El ministro de Economía británico, Philip Hammond, advierte de que lograr "un nuevo acuerdo basado en la reciprocidad" antes de la salida del Reino Unido de la Unión Europea (UE) es del interés de todas las partes implicadas, según una entrevista que publica hoy el diario "Die Welt"

"Deberíamos ser capaces de alcanzar un acuerdo que permita, sobre la base de la reciprocidad, el acceso a nuestros respectivos mercados sin la integración política que implica el ser miembro de la UE", señala Hammond, al tiempo que afirma ser "optimista" a respecto.

A su juicio es la "lógica económica", pues en el Reino Unido están presentes "muchos empresas europeas con operaciones y ventas muy grandes".

"Creo que Mercedes-Benz, BMW y Volkswagen también quieren poder seguir vendiendo sus coches en el mercado británico sin pagar aranceles", advierte el ministro británico, quien recuerda además que "el mayor banco alemán tiene una gran filial en Londres, y es de suponer que quiere mantenerla".

Hammond reconoce también que existen "líneas rojas políticas por ambas partes" y señala que lo correcto es reconocerlas y explorar las opciones entre esas líneas rojas que permita hallar "una solución económicamente beneficiosa" para ambos lados.

Por otra parte, el ministro -que como titular de Exteriores había defendido antes del referéndum de junio de 2016 la permanencia de Reino Unido en la UE- asegura que tras el "brexit", el Gobierno británico hará todo lo posible por mantener la competitividad de su economía.

"Personalmente espero que seremos capaces de mantenernos en la corriente del pensamiento económico y social europeo.

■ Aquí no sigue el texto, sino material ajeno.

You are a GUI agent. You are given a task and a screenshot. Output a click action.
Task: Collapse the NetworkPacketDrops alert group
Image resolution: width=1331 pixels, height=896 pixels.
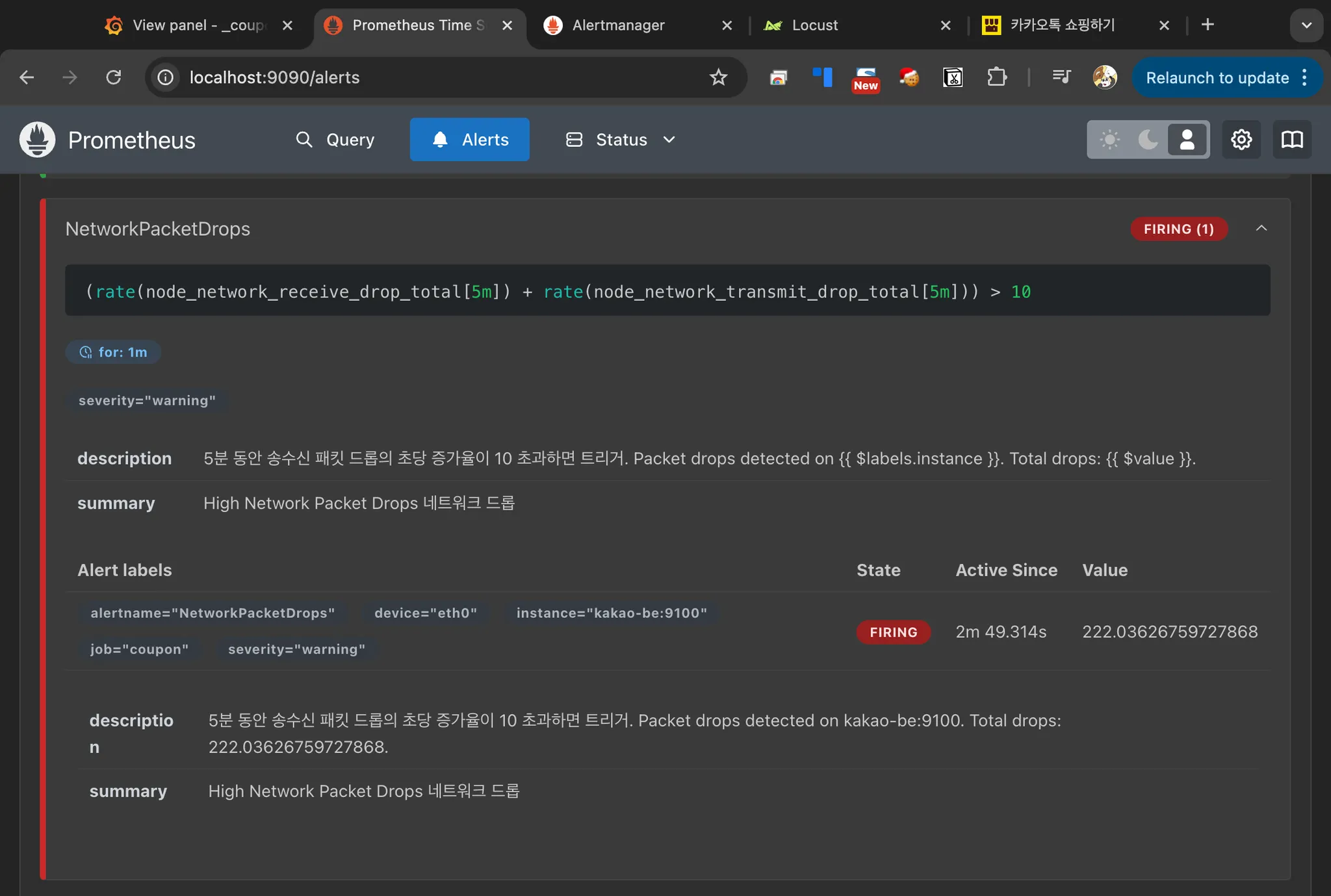(x=1261, y=229)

Pero si nos obligan a ser algo diferente, tendremos que convertirnos en algo diferente", señaló al responder a la pregunta de si el Reino Unido se quiere convertir en un paraíso fiscal de Europa.

En ese sentido, señala que si al Reino Unido se le cierra el mercado europeo, si tiene que abandonar la UE sin un acuerdo de acceso al mercado, al menos a corto plazo el país sufrirá daños económicos.

"En este caso, podríamos estar obligados a cambiar nuestro modelo económico y tendremos que cambiar nuestro modelo para ganar competitividad. Y puede estar usted seguro, de que haremos lo que tengamos que hacer", afirma.

El ministro subraya, asimismo, la necesidad de controlar la llegada de inmigrantes procedentes de la UE, aunque reconoce que todavía no se ha decidido de qué manera.

Esta necesidad de control de las políticas de inmigración es, según Hammond, uno de los mensajes que se pueden extraer del referéndum en el que ganó el sí a la salida de Reino Unido de la UE.

"Tomaremos la decisión en el interés del Reino Unido, pero eso no quiere decir que vayamos a cerrar nuestras puertas a los inmigrantes europeos que vengan a trabajar el Reino Unido", asegura.

Recuerda que más de tres millones de europeos trabajan en Reino Unido y que el país cuenta con pleno empleo, por lo que claramente se necesita mano de obra extranjera para que la economía británica siga funcionado.

"Por lo tanto, actuaremos de una manera racional y económicamente sensata. Pero tiene que haber control. En estos momentos, no tenemos ningún control, tan poco como el que tiene Alemania", subraya.